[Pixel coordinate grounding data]
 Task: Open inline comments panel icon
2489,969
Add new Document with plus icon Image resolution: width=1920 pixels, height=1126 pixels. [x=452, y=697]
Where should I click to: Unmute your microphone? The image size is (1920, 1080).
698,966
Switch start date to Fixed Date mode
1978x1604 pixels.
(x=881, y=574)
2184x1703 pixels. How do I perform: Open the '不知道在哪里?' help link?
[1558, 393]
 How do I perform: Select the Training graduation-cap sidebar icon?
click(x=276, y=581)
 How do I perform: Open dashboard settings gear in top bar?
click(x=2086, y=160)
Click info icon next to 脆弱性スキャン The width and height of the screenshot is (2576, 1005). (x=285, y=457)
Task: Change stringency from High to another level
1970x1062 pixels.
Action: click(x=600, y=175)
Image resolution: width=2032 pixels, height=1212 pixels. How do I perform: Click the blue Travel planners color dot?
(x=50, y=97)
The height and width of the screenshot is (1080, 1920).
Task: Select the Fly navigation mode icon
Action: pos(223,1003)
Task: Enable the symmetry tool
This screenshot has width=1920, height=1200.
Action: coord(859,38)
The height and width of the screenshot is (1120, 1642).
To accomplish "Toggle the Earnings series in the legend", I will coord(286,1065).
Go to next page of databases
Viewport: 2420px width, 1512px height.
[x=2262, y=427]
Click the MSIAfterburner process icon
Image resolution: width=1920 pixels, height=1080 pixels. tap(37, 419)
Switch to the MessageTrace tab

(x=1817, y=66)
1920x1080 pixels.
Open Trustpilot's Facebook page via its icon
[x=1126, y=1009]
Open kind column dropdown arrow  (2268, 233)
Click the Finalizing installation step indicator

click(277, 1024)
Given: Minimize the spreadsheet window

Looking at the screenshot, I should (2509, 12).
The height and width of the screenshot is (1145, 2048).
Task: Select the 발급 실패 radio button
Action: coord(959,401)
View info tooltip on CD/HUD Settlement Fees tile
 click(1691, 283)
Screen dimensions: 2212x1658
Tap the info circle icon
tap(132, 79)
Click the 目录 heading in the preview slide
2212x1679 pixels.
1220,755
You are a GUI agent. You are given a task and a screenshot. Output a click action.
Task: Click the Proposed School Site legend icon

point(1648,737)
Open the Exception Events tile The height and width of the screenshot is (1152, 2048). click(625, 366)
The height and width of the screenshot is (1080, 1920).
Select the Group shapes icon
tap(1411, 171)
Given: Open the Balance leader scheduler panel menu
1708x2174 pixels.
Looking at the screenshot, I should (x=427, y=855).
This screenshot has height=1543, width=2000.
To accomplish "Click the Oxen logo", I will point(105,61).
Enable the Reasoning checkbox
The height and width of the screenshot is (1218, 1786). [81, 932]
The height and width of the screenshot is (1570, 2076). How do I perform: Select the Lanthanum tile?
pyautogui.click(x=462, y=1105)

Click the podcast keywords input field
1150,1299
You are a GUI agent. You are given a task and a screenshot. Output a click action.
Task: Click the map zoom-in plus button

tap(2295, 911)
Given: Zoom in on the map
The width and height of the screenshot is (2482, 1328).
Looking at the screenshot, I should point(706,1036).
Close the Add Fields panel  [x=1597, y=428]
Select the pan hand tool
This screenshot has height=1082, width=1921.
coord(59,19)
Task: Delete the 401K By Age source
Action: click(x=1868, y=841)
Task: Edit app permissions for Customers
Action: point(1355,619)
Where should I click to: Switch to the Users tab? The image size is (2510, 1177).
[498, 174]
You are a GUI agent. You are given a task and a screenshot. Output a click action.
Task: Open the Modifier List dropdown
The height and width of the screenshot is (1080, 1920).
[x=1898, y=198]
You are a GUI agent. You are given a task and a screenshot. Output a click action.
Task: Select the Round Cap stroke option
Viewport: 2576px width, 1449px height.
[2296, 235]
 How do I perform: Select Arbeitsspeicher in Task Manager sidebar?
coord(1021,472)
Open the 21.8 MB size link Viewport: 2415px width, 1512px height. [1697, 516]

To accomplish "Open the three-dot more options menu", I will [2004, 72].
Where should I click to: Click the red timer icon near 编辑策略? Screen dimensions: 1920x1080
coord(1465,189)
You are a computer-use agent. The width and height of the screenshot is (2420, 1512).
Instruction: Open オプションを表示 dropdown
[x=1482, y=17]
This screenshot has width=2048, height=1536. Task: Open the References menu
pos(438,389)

WHAT YOU WILL DO: Each of the entries must be written out again exactly.

TASK RESPONSE:
 Task: Open inline comments panel icon
2489,969
Add new Document with plus icon Image resolution: width=1920 pixels, height=1126 pixels. [x=452, y=697]
Where should I click to: Unmute your microphone? The image size is (1920, 1080).
698,966
Switch start date to Fixed Date mode
1978x1604 pixels.
(x=881, y=574)
2184x1703 pixels. How do I perform: Open the '不知道在哪里?' help link?
[1558, 393]
 How do I perform: Select the Training graduation-cap sidebar icon?
click(x=276, y=581)
 How do I perform: Open dashboard settings gear in top bar?
click(x=2086, y=160)
Click info icon next to 脆弱性スキャン The width and height of the screenshot is (2576, 1005). (x=285, y=457)
Task: Change stringency from High to another level
1970x1062 pixels.
Action: click(x=600, y=175)
Image resolution: width=2032 pixels, height=1212 pixels. How do I perform: Click the blue Travel planners color dot?
(x=50, y=97)
The height and width of the screenshot is (1080, 1920).
Task: Select the Fly navigation mode icon
Action: pos(223,1003)
Task: Enable the symmetry tool
This screenshot has width=1920, height=1200.
Action: coord(859,38)
The height and width of the screenshot is (1120, 1642).
To accomplish "Toggle the Earnings series in the legend", I will coord(286,1065).
Go to next page of databases
Viewport: 2420px width, 1512px height.
[x=2262, y=427]
Click the MSIAfterburner process icon
Image resolution: width=1920 pixels, height=1080 pixels. tap(37, 419)
Switch to the MessageTrace tab

(x=1817, y=66)
1920x1080 pixels.
Open Trustpilot's Facebook page via its icon
[x=1126, y=1009]
Open kind column dropdown arrow  (2268, 233)
Click the Finalizing installation step indicator

click(277, 1024)
Given: Minimize the spreadsheet window

Looking at the screenshot, I should (2509, 12).
The height and width of the screenshot is (1145, 2048).
Task: Select the 발급 실패 radio button
Action: coord(959,401)
View info tooltip on CD/HUD Settlement Fees tile
 click(1691, 283)
Screen dimensions: 2212x1658
Tap the info circle icon
tap(132, 79)
Click the 目录 heading in the preview slide
2212x1679 pixels.
1220,755
You are a GUI agent. You are given a task and a screenshot. Output a click action.
Task: Click the Proposed School Site legend icon

point(1648,737)
Open the Exception Events tile The height and width of the screenshot is (1152, 2048). click(625, 366)
The height and width of the screenshot is (1080, 1920).
Select the Group shapes icon
tap(1411, 171)
Given: Open the Balance leader scheduler panel menu
1708x2174 pixels.
Looking at the screenshot, I should (x=427, y=855).
This screenshot has height=1543, width=2000.
To accomplish "Click the Oxen logo", I will point(105,61).
Enable the Reasoning checkbox
The height and width of the screenshot is (1218, 1786). [81, 932]
The height and width of the screenshot is (1570, 2076). How do I perform: Select the Lanthanum tile?
pyautogui.click(x=462, y=1105)

Click the podcast keywords input field
1150,1299
You are a GUI agent. You are given a task and a screenshot. Output a click action.
Task: Click the map zoom-in plus button

tap(2295, 911)
Given: Zoom in on the map
The width and height of the screenshot is (2482, 1328).
Looking at the screenshot, I should point(706,1036).
Close the Add Fields panel  [x=1597, y=428]
Select the pan hand tool
This screenshot has height=1082, width=1921.
coord(59,19)
Task: Delete the 401K By Age source
Action: click(x=1868, y=841)
Task: Edit app permissions for Customers
Action: point(1355,619)
Where should I click to: Switch to the Users tab? The image size is (2510, 1177).
[498, 174]
You are a GUI agent. You are given a task and a screenshot. Output a click action.
Task: Open the Modifier List dropdown
The height and width of the screenshot is (1080, 1920).
[x=1898, y=198]
You are a GUI agent. You are given a task and a screenshot. Output a click action.
Task: Select the Round Cap stroke option
Viewport: 2576px width, 1449px height.
[2296, 235]
 How do I perform: Select Arbeitsspeicher in Task Manager sidebar?
coord(1021,472)
Open the 21.8 MB size link Viewport: 2415px width, 1512px height. [1697, 516]

To accomplish "Open the three-dot more options menu", I will [2004, 72].
Where should I click to: Click the red timer icon near 编辑策略? Screen dimensions: 1920x1080
coord(1465,189)
You are a computer-use agent. The width and height of the screenshot is (2420, 1512).
Instruction: Open オプションを表示 dropdown
[x=1482, y=17]
This screenshot has width=2048, height=1536. Task: Open the References menu
pos(438,389)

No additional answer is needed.